◆ WHAT IS REQUIRED ◆
Across the records, count every line that includes "axis" and give the number by itself.

(Records contained in a dataset)
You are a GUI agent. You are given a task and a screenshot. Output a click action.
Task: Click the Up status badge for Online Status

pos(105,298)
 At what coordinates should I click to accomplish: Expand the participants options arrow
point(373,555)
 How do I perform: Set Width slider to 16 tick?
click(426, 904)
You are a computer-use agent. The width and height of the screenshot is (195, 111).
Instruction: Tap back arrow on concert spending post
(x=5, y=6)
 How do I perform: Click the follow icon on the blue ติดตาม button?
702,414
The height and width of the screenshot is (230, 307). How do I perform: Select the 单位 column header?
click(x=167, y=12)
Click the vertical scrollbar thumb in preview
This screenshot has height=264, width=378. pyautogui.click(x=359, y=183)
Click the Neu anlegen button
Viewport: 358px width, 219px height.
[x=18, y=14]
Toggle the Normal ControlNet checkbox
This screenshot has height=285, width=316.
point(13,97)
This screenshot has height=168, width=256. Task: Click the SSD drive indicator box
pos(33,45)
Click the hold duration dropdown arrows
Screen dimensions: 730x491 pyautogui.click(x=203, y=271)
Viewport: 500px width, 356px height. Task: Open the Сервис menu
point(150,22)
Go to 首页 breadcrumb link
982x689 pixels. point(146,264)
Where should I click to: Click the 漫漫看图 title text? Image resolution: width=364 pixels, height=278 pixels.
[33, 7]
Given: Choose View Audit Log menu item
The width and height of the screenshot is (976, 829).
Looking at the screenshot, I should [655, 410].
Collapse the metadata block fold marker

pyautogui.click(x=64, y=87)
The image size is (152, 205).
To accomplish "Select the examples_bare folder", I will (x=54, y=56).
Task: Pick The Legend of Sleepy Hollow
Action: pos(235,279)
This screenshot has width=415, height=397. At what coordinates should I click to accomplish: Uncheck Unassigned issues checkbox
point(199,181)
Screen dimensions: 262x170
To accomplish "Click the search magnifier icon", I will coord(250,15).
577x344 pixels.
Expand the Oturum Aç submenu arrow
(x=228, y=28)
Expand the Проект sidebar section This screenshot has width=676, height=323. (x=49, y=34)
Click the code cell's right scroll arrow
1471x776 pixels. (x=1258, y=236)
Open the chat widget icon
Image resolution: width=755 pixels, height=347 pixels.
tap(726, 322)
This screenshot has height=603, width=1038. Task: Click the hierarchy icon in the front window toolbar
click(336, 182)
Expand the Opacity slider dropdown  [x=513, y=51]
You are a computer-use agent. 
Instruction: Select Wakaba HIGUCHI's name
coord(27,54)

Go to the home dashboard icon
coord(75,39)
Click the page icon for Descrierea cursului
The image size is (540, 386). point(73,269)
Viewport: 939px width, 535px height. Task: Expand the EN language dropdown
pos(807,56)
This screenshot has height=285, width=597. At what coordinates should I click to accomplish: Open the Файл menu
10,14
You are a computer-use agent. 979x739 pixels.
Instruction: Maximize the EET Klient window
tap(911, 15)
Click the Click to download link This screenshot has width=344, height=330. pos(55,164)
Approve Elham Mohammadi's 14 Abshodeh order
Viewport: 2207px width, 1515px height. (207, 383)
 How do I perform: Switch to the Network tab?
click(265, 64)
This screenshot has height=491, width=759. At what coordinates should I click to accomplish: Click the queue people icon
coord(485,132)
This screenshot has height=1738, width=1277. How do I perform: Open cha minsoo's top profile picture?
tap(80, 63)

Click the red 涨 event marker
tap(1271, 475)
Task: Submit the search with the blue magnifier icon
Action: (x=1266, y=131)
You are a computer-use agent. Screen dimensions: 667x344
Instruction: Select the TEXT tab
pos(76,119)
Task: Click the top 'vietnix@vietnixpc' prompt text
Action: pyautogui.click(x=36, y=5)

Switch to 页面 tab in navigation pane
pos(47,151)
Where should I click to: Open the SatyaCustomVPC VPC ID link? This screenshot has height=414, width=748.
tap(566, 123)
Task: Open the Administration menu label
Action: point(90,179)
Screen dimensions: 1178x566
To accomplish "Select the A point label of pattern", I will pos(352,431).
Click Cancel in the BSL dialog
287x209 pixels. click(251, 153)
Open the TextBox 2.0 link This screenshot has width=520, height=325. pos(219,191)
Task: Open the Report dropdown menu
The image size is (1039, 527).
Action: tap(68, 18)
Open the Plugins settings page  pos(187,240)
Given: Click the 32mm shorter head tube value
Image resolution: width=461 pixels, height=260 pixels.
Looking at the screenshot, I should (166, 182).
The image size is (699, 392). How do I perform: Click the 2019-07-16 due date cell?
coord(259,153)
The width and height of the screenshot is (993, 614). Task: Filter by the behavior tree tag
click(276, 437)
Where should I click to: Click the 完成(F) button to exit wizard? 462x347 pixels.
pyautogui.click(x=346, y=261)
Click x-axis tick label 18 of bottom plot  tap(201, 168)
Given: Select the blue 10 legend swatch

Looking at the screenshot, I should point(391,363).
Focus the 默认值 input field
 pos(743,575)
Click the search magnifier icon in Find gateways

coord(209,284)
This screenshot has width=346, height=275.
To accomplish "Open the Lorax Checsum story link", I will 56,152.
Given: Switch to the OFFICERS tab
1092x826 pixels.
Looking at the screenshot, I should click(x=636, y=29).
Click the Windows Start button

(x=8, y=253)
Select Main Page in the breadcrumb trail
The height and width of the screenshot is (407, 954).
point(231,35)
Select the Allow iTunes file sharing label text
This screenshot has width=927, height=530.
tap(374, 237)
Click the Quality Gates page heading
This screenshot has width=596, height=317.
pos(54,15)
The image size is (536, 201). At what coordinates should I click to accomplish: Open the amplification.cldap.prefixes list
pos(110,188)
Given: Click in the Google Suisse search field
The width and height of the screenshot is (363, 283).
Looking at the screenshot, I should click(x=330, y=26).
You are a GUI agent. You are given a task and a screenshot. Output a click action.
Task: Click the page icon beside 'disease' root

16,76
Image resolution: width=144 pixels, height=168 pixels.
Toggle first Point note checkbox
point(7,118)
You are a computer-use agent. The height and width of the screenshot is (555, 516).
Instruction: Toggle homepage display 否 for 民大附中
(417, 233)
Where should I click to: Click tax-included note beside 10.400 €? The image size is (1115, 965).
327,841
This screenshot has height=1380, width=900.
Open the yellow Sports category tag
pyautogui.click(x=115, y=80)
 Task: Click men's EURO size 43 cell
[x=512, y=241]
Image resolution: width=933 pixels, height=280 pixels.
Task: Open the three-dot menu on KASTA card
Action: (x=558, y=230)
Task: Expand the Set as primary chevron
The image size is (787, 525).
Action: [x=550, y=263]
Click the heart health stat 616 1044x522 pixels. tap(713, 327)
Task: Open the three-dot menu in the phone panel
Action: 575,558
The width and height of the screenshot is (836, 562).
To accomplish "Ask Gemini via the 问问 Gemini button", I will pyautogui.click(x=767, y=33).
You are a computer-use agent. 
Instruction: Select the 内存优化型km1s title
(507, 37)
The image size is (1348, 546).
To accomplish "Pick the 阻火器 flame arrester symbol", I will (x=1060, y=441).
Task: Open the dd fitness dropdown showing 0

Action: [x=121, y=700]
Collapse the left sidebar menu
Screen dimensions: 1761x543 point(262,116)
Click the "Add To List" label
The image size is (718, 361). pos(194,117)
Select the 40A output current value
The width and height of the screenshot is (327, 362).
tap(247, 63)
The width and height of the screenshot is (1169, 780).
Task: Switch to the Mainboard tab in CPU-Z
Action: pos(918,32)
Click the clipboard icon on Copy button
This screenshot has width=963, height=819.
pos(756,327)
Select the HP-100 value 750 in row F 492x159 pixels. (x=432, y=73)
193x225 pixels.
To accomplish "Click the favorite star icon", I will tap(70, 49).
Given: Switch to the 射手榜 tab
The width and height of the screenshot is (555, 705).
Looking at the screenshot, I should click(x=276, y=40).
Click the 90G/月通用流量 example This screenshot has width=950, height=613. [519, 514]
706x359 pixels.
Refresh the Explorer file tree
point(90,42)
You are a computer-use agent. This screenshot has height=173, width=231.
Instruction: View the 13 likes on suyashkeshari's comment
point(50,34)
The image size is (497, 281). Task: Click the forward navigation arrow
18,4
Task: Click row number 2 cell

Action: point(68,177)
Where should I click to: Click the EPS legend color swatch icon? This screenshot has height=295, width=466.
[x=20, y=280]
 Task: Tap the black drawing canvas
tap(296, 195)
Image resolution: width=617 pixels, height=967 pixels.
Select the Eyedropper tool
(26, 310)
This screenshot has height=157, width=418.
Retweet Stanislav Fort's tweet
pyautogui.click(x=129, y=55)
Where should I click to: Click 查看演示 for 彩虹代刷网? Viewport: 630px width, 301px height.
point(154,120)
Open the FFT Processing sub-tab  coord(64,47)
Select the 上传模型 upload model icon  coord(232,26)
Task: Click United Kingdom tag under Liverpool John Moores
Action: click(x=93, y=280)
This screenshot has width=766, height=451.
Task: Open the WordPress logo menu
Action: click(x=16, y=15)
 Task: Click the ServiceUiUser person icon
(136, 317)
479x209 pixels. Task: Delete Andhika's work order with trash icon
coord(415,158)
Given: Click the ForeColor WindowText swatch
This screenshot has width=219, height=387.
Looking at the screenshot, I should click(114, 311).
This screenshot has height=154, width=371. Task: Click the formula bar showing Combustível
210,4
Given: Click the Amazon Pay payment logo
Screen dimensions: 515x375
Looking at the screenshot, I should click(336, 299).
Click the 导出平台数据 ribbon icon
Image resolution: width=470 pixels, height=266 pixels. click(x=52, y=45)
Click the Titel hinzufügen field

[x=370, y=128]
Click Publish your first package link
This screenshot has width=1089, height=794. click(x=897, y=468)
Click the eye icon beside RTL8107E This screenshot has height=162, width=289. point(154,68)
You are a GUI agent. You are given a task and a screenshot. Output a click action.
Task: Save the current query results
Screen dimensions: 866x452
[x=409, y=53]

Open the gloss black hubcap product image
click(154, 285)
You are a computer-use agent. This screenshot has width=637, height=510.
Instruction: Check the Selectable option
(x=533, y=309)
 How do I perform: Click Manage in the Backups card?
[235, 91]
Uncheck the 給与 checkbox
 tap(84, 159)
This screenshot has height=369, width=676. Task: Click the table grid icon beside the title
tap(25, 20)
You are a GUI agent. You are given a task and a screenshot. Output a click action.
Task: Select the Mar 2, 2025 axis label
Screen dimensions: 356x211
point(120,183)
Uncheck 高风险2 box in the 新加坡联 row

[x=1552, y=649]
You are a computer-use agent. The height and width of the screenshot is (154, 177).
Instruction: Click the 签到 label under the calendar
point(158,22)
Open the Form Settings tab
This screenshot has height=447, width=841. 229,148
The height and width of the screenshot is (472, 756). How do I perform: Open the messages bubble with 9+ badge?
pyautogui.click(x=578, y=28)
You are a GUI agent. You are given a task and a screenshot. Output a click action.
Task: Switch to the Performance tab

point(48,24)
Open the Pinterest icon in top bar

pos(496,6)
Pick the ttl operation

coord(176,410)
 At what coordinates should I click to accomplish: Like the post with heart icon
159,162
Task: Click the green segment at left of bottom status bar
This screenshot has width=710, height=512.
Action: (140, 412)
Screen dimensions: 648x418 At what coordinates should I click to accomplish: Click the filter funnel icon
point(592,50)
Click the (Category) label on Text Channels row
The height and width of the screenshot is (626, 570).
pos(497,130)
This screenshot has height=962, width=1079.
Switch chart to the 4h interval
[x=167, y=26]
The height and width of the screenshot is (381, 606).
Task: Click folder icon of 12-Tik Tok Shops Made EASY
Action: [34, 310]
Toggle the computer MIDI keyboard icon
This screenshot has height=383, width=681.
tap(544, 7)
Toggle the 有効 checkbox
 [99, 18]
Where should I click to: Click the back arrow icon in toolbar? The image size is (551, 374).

◆ WRITTEN SOLUTION ◆
2